The journalism of the future could by tailor-made, multitasking and have an international dimension.

Tailor-made in so much as newspapers will have to offer the reader (or viewer) a product that is able to attract their attention regardless of the continuous stream of information that is available daily online. The focus will have to be less on timing and increasingly more on quality. The objective must be to raise quality to such a standard that the product is truly something worth consuming and paying for. This can be done through apps that sift through valuable information for a professional within a few minutes; services that guide the reader in understanding everyday life; reports that combine timing with quality using all possible mediums so as to better reach the audience. What this means is that when a user goes online to find out what happened in New York or Nairobi, the user does not care whether the information from Il Sole 24 Ore comes via Twitter or through the website’s homepage (or, even less, on paper). The user wants to access the information and will reward whoever provides it faster and better.
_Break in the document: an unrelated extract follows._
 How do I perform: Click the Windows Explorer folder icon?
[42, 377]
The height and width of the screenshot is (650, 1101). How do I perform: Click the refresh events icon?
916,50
This is where multitasking - an expression that has been abused and has almost lost its literal meaning - comes into play. It does not mean doing but rather knowing how to do more thing simultaneously. Coincidentally, in journalism, this translates into the use of multiple media. Today, we still have divisions between “print”, “online”, “radio”, “TV”, and “newswire” journalists. As if the medium to which the information is destined to represented a status rather than an instrument. In the future, which is already here, the journalist should take notice of all the skills required by the role. Knowing how to use more than one medium is not a demerit, it helps the journalist to grow. Just like when a person is learning a new language, the initial disorientation will leave way to a deeper and less limited awareness of oneself. If the journalist knows how to write an article for the newspaper, why can’t he or she hold a live Twitter event, use the radio or create a video reportage? And, most importantly, why should all these be conceived as separate products that must be kept distinct from each other? Increasingly low thresholds of attention require the alternation of languages. In 2018, a report should be made up of words, video, interactive graphics and audio.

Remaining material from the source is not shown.